The Calvin-Dykstra algorithm is fast enough that it is possible to study the properties of REML estimates of eigenvalues through simulation.

We have shown that the Calvin-Dykstra convex duality algorithm renders REML feasible for high-$p$ phenomics in the very specific setting of balanced half-sib designs.³³3Calvin (1993) proposed an extension of the Calvin-Dykstra algorithm to unbalanced half-sib designs, using the EM algorithm to impute missing observations. In current work we are implementing this algorithm in order to apply it to some publicly available datasets that are beyond current capabilities of more generic REML solvers.

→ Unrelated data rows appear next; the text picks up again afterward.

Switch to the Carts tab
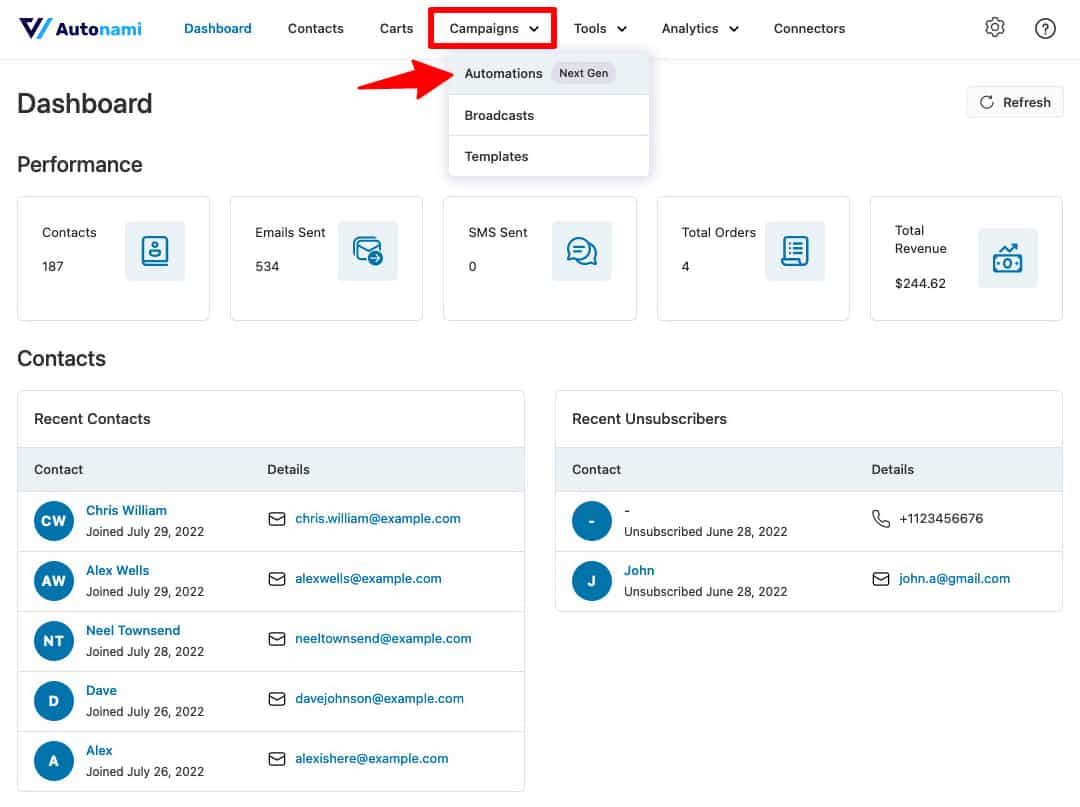Screen dimensions: 1080x807 [396, 28]
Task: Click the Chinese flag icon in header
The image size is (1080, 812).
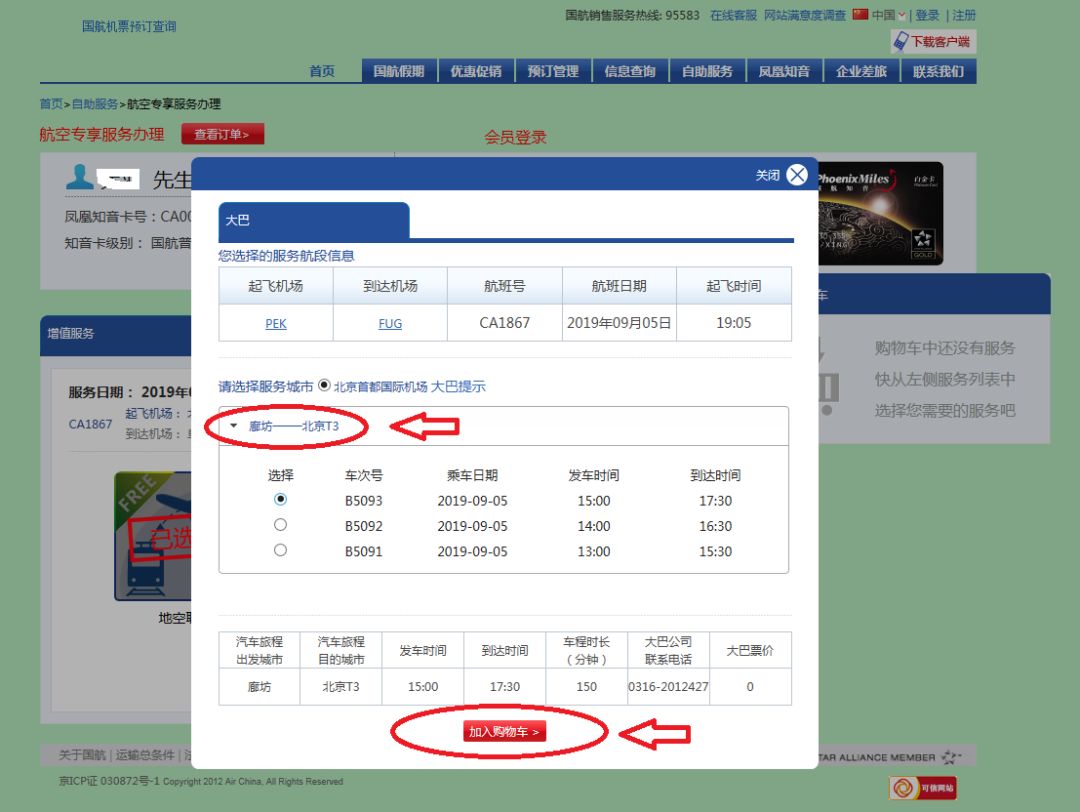Action: tap(858, 14)
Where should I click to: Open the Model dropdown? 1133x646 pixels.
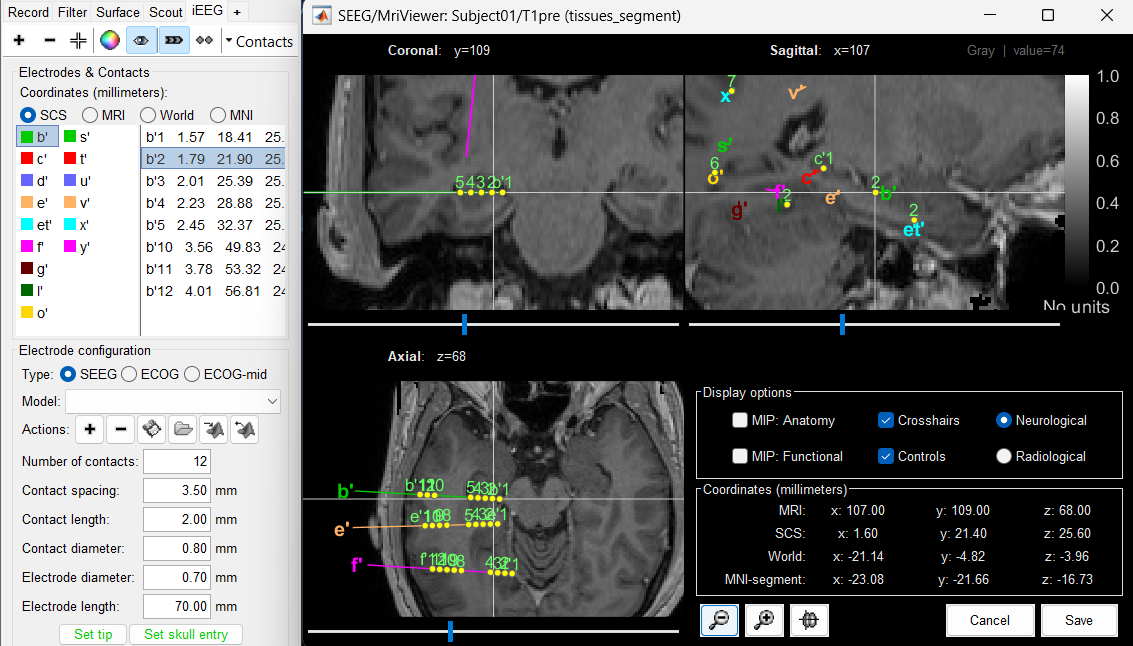(x=173, y=402)
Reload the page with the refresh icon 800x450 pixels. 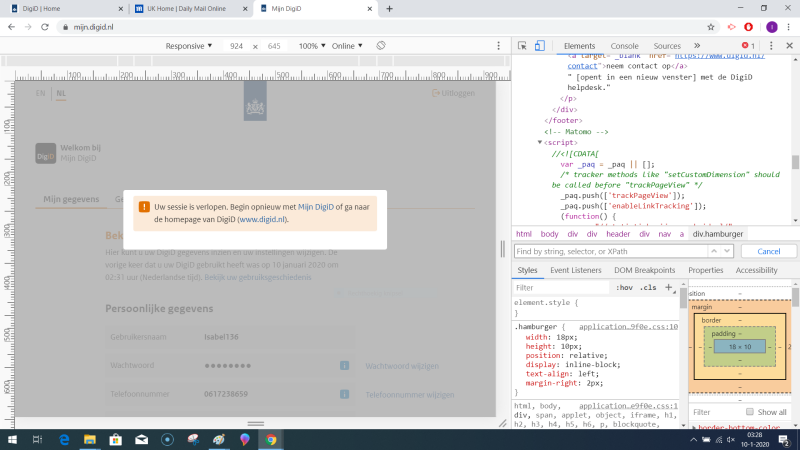(45, 26)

While the balanced observation assumption in this paper is unrealistic in practice, it does allow initial demonstration of statistical estimation phenomena for larqe $p$ that will likely carry over to unbalanced settings and more complex designs. We have seen examples of two such phenomena in the simulations conducted here.

First there are significant biases in estimating the dimension $d$ of a null space in the genetic covariance by simply counting the number of zero REML eigenvalues: it is typically biased high when $d/p$ is small and biased low when $d/p$ is large. Second, there are significant biases of overestimation in the REML estimates of the largest eigenvalues of genetic covariance matrices.

Both these high dimensional biases are not unexpected if one recalls similar phenomena (eigenvalue spreading and biases) that have been observed and substantiated by asymptotic approximation in two simpler settings: estimation of a single $p$-dimensional covariance matrix based on i.i.d. vector observations (reviewed in Johnstone and Paul (2018)), and MANOVA estimates in the present high dimensional variance component models (Fan and Johnstone, 2019, 2022; Fan et al., 2018). It is a natural topic for future research to look for greater understanding of REML in high-$p$ settings, for example via asymptotic approximations.

In summary, the simulations in this work, even with their limitation to specific settings in special balanced designs, already indicate that considerable caution will be needed in interpreting REML estimates in phenome-wide studies of genetic variation.